> **INPUT RECORDS**:
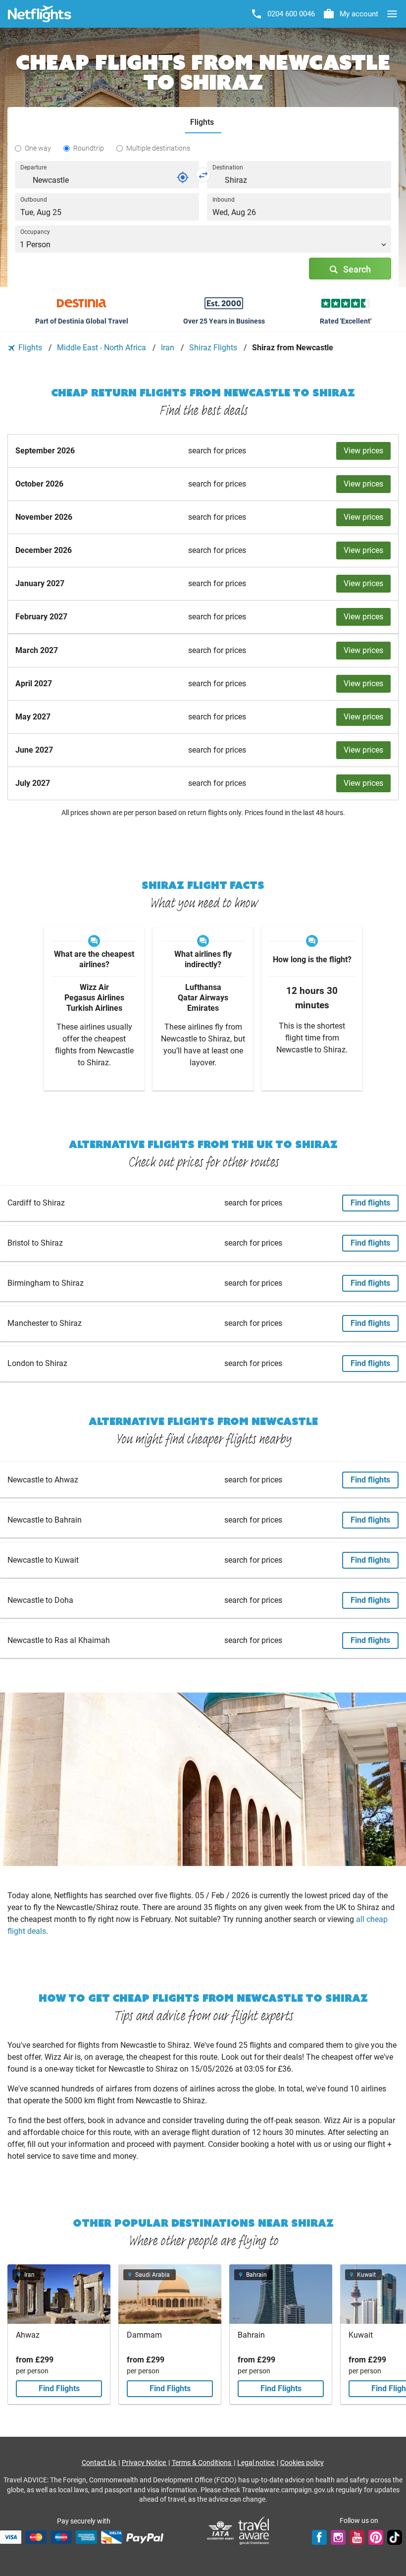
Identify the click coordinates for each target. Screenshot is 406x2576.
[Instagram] (338, 2537)
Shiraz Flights (214, 347)
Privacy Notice (144, 2462)
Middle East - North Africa (102, 347)
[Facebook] (319, 2537)
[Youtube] (357, 2537)
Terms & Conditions (202, 2462)
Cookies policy (302, 2462)
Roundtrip (88, 148)
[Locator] (182, 177)
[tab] (203, 122)
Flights (30, 347)
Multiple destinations (158, 148)
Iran (168, 347)
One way (38, 148)
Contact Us (99, 2462)
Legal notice (256, 2462)
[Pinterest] (375, 2537)
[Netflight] (39, 13)
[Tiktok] (394, 2537)
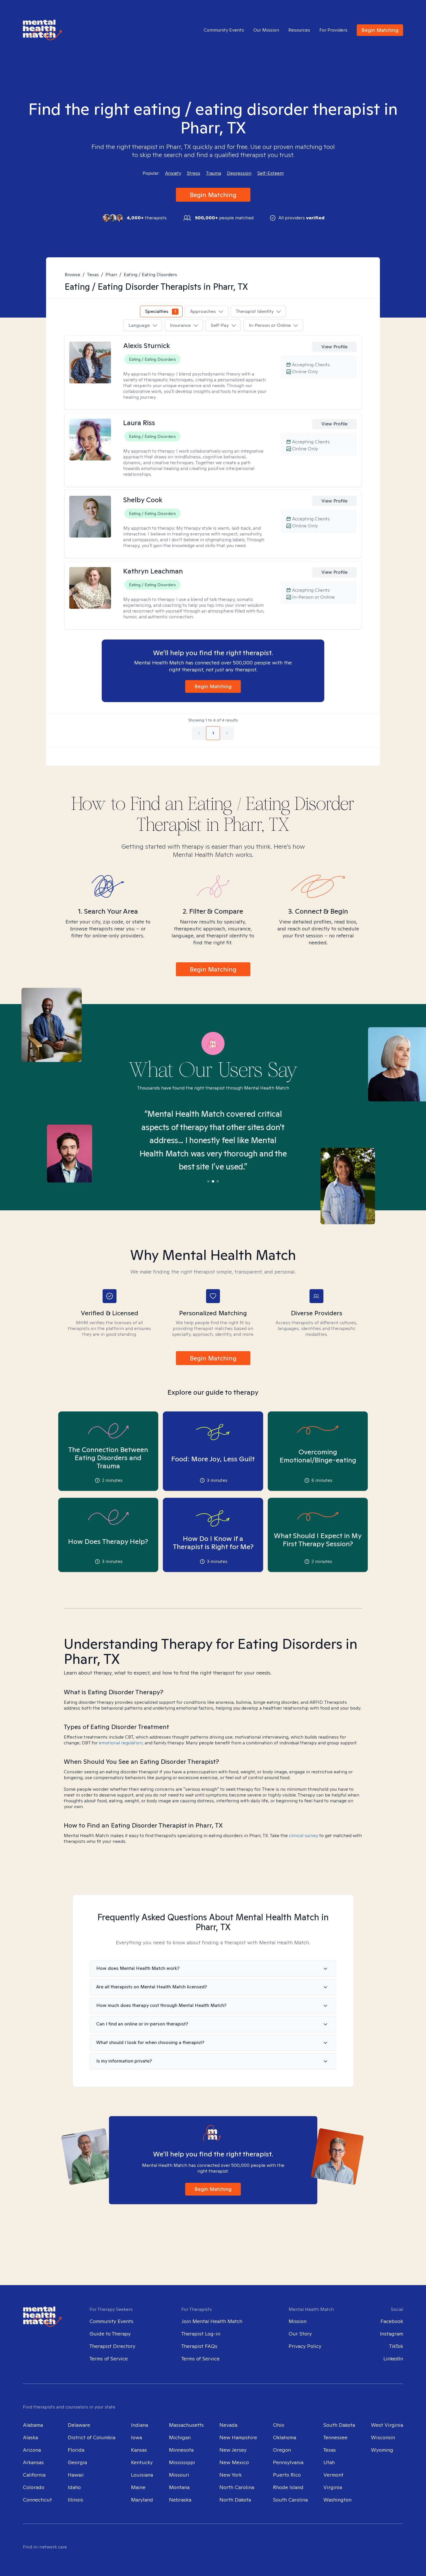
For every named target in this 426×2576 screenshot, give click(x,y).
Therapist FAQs (199, 2346)
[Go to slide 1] (208, 1181)
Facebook (392, 2321)
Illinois (75, 2499)
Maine (138, 2487)
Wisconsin (383, 2437)
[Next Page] (227, 733)
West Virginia (387, 2425)
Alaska (30, 2437)
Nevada (228, 2425)
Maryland (142, 2499)
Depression (239, 173)
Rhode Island (288, 2487)
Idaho (74, 2487)
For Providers (333, 30)
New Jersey (233, 2449)
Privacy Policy (305, 2346)
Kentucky (142, 2462)
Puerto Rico (287, 2474)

> **TRY IT**:
Take from the listing above each line that contains the string "target".

> **ANSWER BELOW**:
Identify the click coordinates for each target. Screenshot is 406x2576.
For every named target in this 426×2576 screenshot, give click(x,y).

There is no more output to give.